> _Task brief_
Starting at the line that contains "Toggle the Undiscourage users checkbox" and ending at the line that contains "The image size is (929, 523).", the lines below are to be given again exactly, with nothing added.

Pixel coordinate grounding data
* * * *

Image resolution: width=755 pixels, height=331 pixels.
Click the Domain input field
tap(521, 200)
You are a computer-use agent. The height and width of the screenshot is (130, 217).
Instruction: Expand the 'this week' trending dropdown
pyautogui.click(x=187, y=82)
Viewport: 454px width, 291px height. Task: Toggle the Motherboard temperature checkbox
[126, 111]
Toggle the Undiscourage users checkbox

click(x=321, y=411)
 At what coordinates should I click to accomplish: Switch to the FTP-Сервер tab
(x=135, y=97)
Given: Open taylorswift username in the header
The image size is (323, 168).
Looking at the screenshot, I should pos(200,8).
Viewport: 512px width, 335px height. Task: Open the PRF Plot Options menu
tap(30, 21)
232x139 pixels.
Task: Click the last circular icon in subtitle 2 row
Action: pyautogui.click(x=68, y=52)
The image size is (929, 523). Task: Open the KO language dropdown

* * * *

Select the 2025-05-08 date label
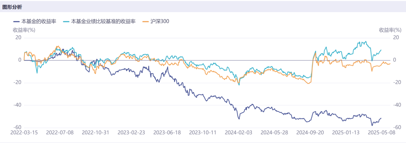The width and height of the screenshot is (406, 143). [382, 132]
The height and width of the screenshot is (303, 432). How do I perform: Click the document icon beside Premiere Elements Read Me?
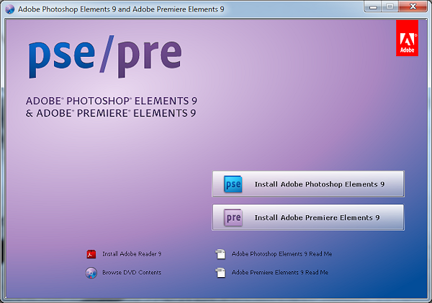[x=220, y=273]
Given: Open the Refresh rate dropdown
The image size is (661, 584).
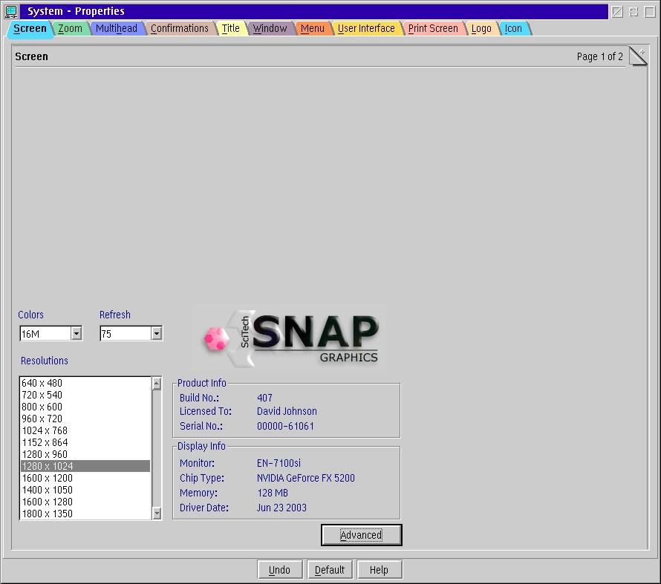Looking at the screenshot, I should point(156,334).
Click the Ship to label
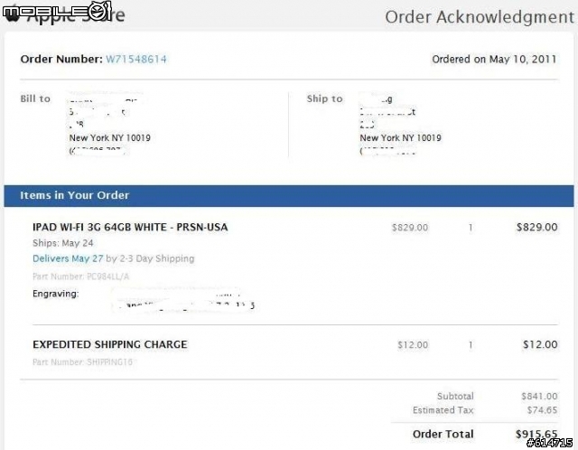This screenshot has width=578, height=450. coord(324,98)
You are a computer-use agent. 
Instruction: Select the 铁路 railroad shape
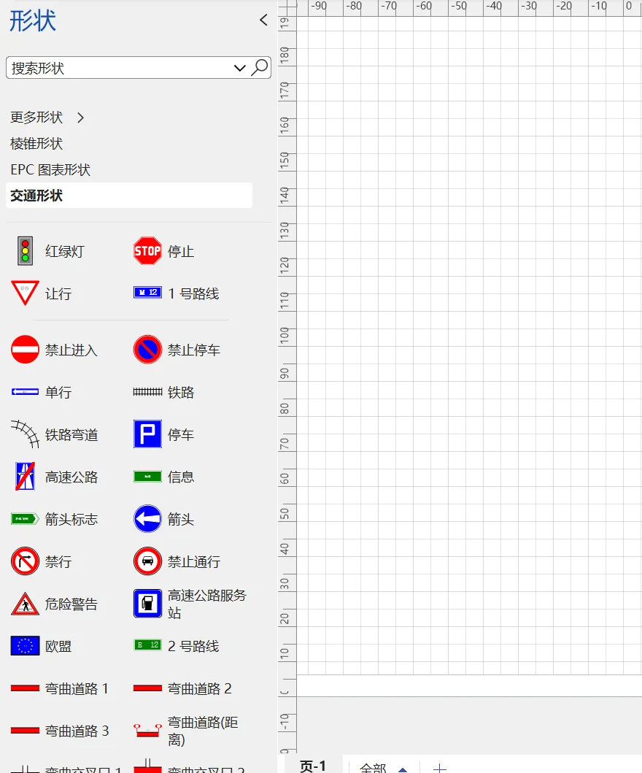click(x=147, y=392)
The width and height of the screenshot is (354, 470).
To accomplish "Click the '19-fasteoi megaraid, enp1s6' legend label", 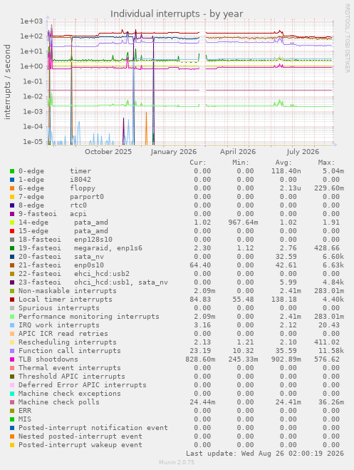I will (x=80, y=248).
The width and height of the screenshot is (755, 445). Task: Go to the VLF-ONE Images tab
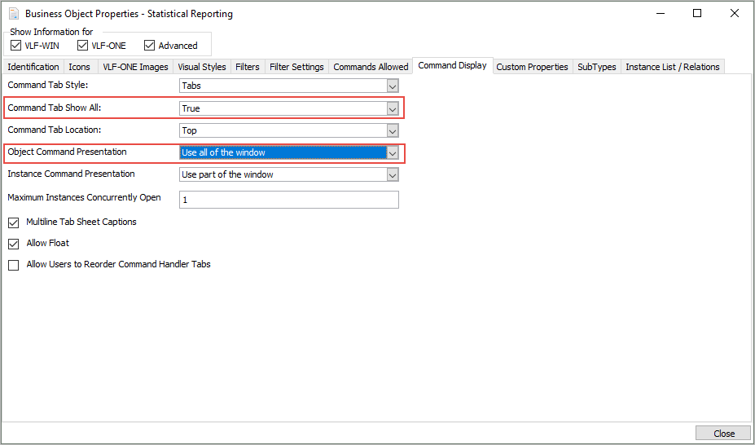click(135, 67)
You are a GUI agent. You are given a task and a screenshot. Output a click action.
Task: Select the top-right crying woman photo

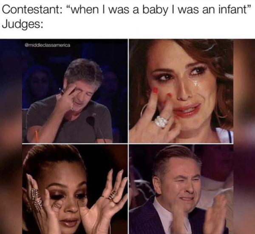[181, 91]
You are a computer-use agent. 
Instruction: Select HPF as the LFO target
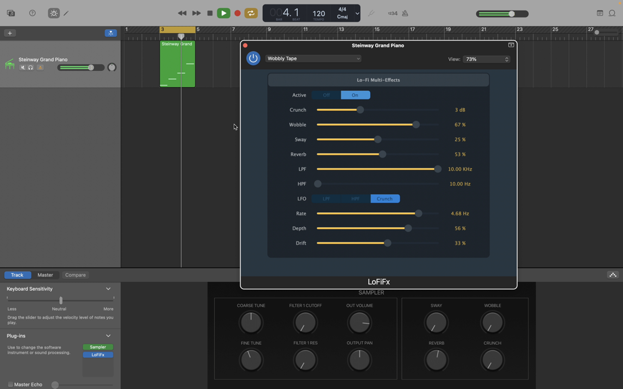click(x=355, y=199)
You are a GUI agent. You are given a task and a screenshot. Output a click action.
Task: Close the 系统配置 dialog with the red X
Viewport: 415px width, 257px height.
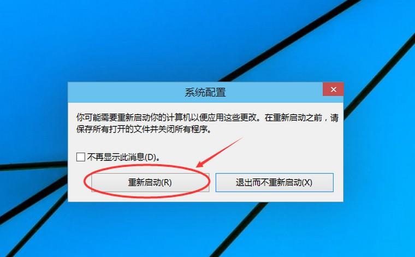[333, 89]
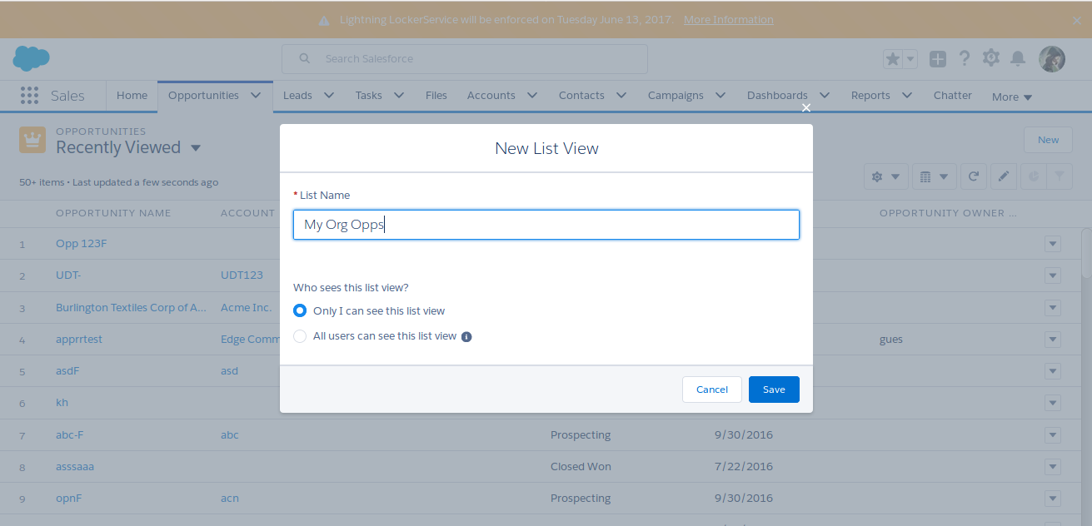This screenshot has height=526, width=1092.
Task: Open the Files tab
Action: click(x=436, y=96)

* * * *

> _Response to this exercise_
Toggle the Undiscourage users checkbox

click(x=321, y=411)
 At what coordinates should I click to accomplish: Switch to the FTP-Сервер tab
(x=135, y=97)
Given: Open taylorswift username in the header
The image size is (323, 168).
Looking at the screenshot, I should pos(200,8).
Viewport: 512px width, 335px height. Task: Open the PRF Plot Options menu
tap(30, 21)
232x139 pixels.
Task: Click the last circular icon in subtitle 2 row
Action: pyautogui.click(x=68, y=52)
The image size is (929, 523). Task: Open the KO language dropdown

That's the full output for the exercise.